Trudeau says steps to tackle spike in asylum-seekers yielding 'positive results'
Conservative immigration critic Michelle Rempel says PM's #welcometocanada tweet encouraged influx
Prime Minister Justin Trudeau says his government has a firm grip on the spike in migrants crossing into Canada outside official border points, insisting that additional staff and expedited processing are "yielding positive results."
Trudeau said the government is also considering accelerating the temporary work permit process so asylum seekers are less dependent on government supports.
After meeting with an intergovernmental task force on irregular migration in Montreal, the prime minister said Canada continues to be an open, welcoming country to refugees and immigrants because of the confidence Canadians have in the integrity of the system. He said arrivals are going through a rigorous screening process and that there is no "shortcutting."
"We will continue to defend the integrity of our immigration system, and remain careful stewards of an extraordinarily precious asset in the 21st century world, which is to have a population positively inclined towards immigrants, towards refugees, understanding that being welcoming and open is a source of strength," he said.
'I think he's giving false hope'
Earlier in the day, Conservative immigration critic Michelle Rempel accused Trudeau of creating a migrant "crisis" in Canada and said he has no plan to fix it.
Holding a news conference on Parliament Hill just hours before Trudeau was scheduled to hold his own question-and-answer session with reporters, Rempel said Trudeau encouraged people to cross illegally from the U.S. into Canada by tweeting #WelcometoCanada after U.S. President Donald Trump's immigration crackdown.
That Jan. 28, 2017, tweet sent the wrong message right around the world, she said.
"I think he's giving false hope to people crossing the border," Rempel said. "I want to be clear: This is not a question of if we should have an asylums claim system in Canada, or if Canada should help the world's most vulnerable. It's a question of how."

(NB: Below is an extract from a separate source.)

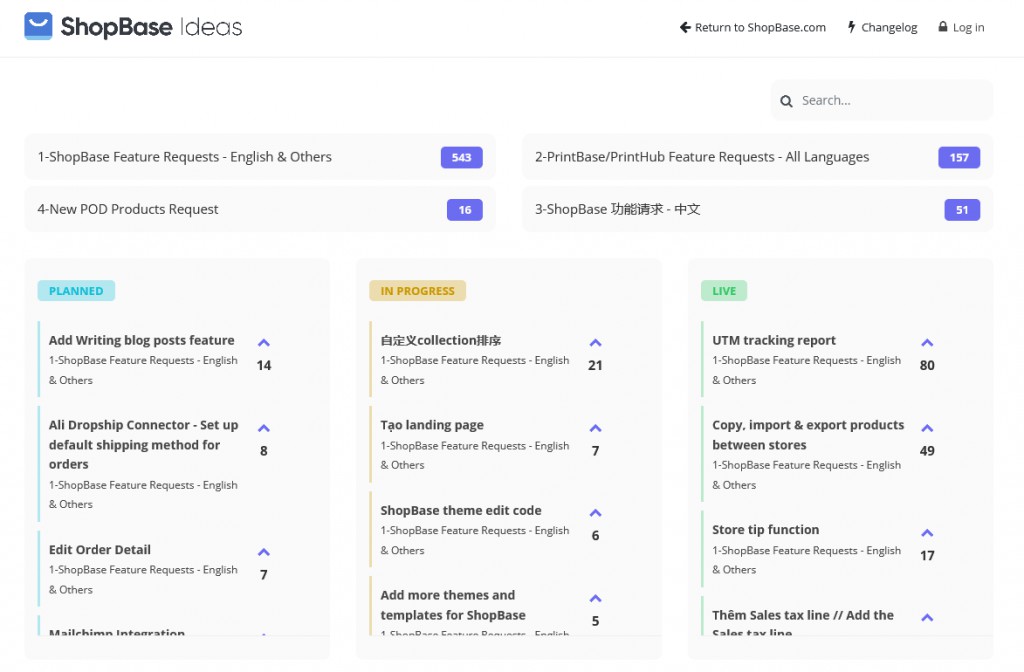The height and width of the screenshot is (672, 1024).
Task: Click the ShopBase Ideas logo
Action: pyautogui.click(x=133, y=27)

People are now questioning the legitimacy and integrity of Canada's system because the Liberal government has "spectacularly failed" at managing it, Rempel said.
"That lies solely at the feet of Justin Trudeau," she said.
Massive backlog in claims
While not offering specifics on how a Conservative government would respond to the influx, Rempel said the immigration system operated efficiently and compassionately under the Stephen Harper administration.

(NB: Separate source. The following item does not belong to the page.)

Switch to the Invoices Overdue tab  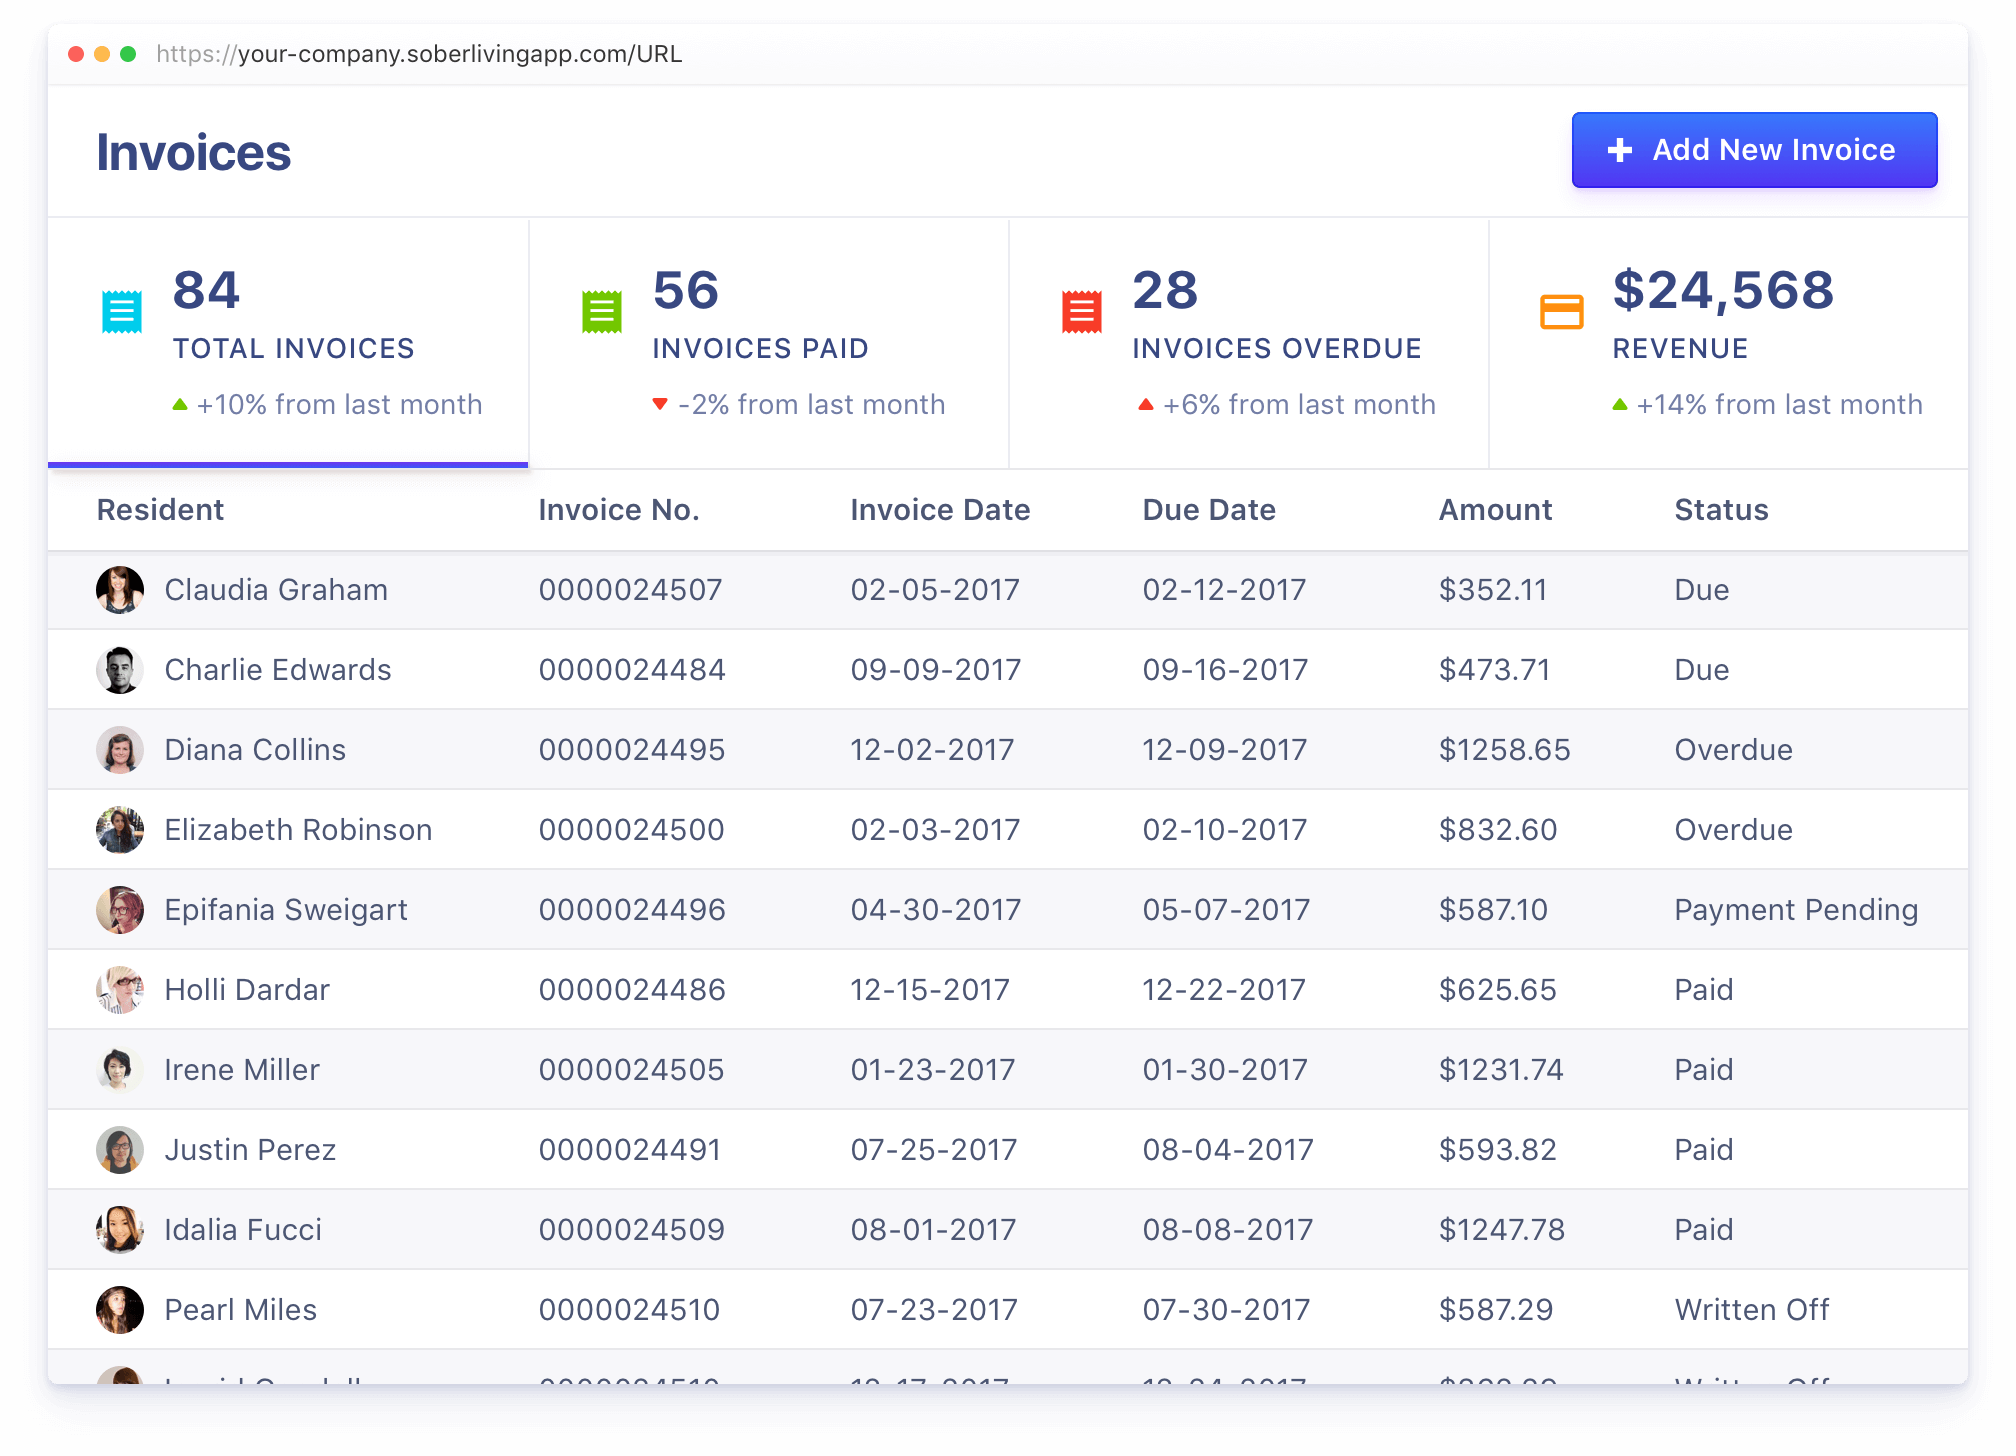tap(1249, 343)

With a massive backlog in refugee claims, Rempel called Trudeau "irresponsible" for opening Canada's door, then responding to the spike by building "tent cities" instead of presenting a credible plan.
"We're not that far off from frost," she said. "Let's be honest here."

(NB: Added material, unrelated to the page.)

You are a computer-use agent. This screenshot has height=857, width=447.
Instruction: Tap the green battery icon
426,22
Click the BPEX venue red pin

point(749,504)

Asylum seekers are entering Canada outside of official border crossings to avoid the Canada-U.S. Safe Third Country Agreement, which can be applied at official land border points, train crossings and airports.
Under the agreement, refugee claimants are required to request refugee protection in the first safe country they arrive in, unless they qualify for an exception spelled out in the agreement.
More than 6,000 people have crossed illegally into Quebec from New York since July, most of them Haitians prompted to flee by news the U.S. government is considering lifting temporary protected status for Haitian nationals.
That could mean thousands facing deportation back to Haiti.
Trudeau also dispatched Haitian-Canadian Liberal MP Emmanuel Dubourg to Miami this week to engage the local community and convey proper information about the rules of legal entry to Canada.
Scrap agreement with U.S., NDP says
The NDP, meanwhile, continues to urge the federal government to suspend the agreement.
Immigration critic Jenny Kwan on Wednesday wrote to Immigration Minister Ahmed Hussen accusing the government of sending "contradictory and disingenuous information" on the surge in asylum seekers.
"It contradicts the reality of the anti-immigration policies put in place by the Trump administration as well as the lived experience of many in the immigrant community living in the U.S.," Immigration critic Jenny Kwan wrote in a letter to Hussen.